[Begin Provided records]
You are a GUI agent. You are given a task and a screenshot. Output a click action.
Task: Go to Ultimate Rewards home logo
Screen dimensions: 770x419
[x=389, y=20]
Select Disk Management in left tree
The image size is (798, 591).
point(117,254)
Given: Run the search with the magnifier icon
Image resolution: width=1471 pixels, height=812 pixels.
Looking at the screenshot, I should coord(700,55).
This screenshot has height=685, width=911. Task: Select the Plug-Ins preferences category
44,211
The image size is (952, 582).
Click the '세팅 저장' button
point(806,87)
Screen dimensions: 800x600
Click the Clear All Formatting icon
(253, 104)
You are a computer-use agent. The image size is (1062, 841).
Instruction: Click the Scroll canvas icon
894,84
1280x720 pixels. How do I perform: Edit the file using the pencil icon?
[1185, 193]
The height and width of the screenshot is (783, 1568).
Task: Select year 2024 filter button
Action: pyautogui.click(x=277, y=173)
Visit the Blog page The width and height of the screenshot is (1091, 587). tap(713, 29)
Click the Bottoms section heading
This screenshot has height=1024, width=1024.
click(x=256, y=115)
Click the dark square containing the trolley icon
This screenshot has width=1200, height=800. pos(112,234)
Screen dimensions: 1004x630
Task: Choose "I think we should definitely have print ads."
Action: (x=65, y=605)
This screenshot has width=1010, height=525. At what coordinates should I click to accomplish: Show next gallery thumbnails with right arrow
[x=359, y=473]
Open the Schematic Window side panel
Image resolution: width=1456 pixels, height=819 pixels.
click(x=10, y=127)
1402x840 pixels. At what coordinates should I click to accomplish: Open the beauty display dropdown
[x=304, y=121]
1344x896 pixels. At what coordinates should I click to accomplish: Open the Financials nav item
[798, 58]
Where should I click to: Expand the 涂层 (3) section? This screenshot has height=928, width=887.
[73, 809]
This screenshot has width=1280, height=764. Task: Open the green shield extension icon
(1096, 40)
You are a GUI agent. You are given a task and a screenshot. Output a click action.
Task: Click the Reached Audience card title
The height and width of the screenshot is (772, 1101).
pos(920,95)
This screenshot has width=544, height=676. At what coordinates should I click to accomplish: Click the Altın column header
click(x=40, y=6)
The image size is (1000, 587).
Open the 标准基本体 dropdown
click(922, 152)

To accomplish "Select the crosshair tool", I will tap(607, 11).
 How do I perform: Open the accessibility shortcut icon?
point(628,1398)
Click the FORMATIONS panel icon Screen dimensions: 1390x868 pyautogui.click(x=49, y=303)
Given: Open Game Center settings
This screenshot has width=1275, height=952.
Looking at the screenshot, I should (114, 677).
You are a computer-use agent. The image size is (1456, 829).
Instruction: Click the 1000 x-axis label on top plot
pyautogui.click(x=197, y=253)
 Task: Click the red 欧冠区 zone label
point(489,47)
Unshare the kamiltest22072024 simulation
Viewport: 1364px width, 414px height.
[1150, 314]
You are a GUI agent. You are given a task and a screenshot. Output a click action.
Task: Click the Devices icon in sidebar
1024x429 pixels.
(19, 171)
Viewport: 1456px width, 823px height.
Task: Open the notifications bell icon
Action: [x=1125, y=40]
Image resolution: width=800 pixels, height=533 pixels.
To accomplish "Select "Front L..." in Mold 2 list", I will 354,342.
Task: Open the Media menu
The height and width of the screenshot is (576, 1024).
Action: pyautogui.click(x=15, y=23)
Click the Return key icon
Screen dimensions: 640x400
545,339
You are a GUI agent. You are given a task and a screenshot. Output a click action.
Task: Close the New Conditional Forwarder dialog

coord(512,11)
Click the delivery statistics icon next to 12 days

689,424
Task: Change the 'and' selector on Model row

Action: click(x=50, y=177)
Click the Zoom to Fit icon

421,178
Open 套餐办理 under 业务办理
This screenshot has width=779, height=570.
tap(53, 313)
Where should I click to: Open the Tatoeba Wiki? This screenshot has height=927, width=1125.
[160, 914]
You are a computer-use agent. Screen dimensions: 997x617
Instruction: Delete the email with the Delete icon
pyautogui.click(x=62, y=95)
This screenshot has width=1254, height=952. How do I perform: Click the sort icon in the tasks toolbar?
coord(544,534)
[End Provided records]
The problem. Find each line in the listing above that contains the string "accomplish" with the same capitalization, and copy those lines in full.

Solution to this exercise.
This screenshot has width=1010, height=525. At what coordinates should I click to accomplish: Show next gallery thumbnails with right arrow
1402x840 pixels. At what coordinates should I click to accomplish: Open the beauty display dropdown
1344x896 pixels. At what coordinates should I click to accomplish: Open the Financials nav item
This screenshot has width=544, height=676. At what coordinates should I click to accomplish: Click the Altın column header
To accomplish "Select the crosshair tool", I will tap(607, 11).
To accomplish "Select "Front L..." in Mold 2 list", I will 354,342.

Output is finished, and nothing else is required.